There is now video evidence from inside the car that smashed into a tree on Saturday, killing four people (three teens and a lady in her thirties) in south-west Victoria. The camera pans over the driver’s shoulder as the vehicle travels along a winding country road to the accompaniment of music, before zooming in on the vehicle’s speedometer.
A young man’s voice can be heard in the video asking, “What’s the speed bro? How fast are we traveling? The female voice responds, “130,” and the man says, “sweet.” The motorist of a red Toyota Corolla was going too fast on Wannon-Nigretta Falls Road, not far from Bochara, when he or she lost control and crashed. So far, no charges have been filed.
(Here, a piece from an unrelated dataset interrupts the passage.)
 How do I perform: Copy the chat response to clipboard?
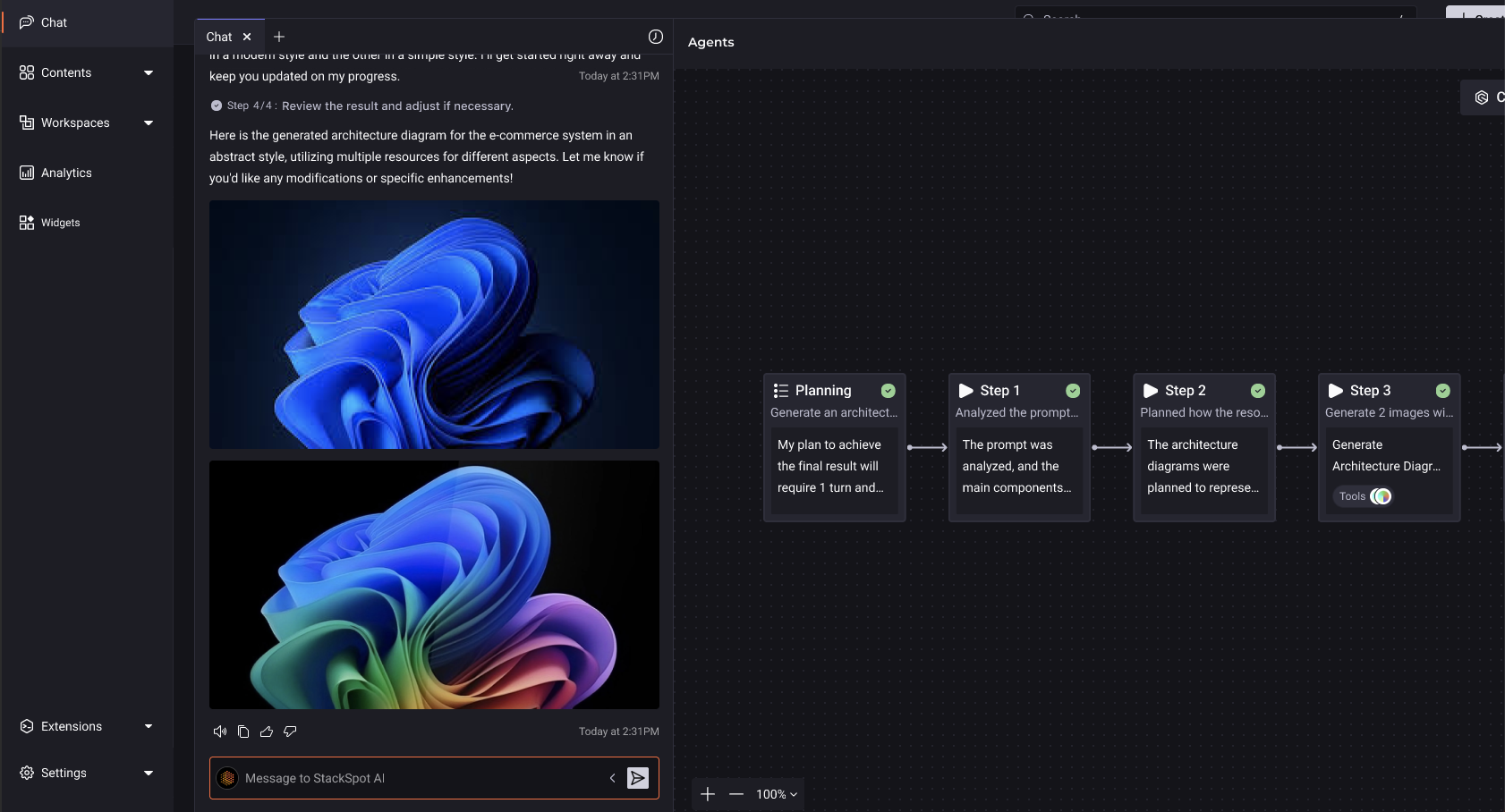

A 17-year-old girl was the only person to survive the incident, and she is currently being treated at Melbourne’s Alfred hospital for critical but stable injuries to her upper body. According to the father of one of the fatalities, 15-year-old Joshua Elmes, the footage was posted to Snapchat the night of the accident. “A friend of Josh’s showed me a video Josh had uploaded on Snapchat that same night of the crash,” Matthew Elmes said on ABC Radio Melbourne on Tuesday morning.
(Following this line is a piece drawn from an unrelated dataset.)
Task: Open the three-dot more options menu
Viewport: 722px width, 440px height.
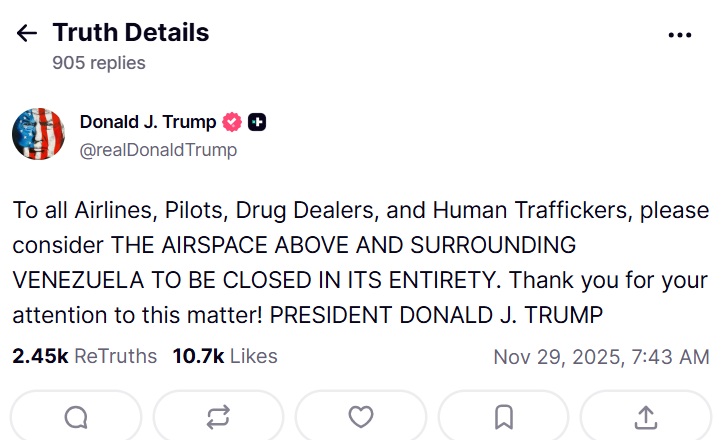Action: [679, 34]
As the driver explained, “He’s in the backseat filming and he asked someone what speed are we doing? And they said, “130,” and Josh said, “Sweet,” and I thought, “Man, if he had only said, ‘That’s a bit too fast, guys; can we slow down?'” Maybe things wouldn’t have gone this way if he had spoken out and stated that. And I simply want to encourage young people to have the bravery to speak up and say something if they’re in a car where harmful actions are happening, since it might prevent anything like this from happening again, as Elmes urged.
Elmes reflected on her son’s life, recalling a “larrikin” and “great mate” who cherished his family, friends, and cadet cohort. Elmes and his wife, Lee Ann Elmes, said they have no idea who was behind the wheel at this point. According to Lee Ann Elmes, the family will not hold the person who was driving responsible.
The nine lives lost in the Bochara disaster are part of what has been called a terrible week on Victorian roadways. So far this year, 131 people have lost their lives on the road, which is 33 more than this time in 2022.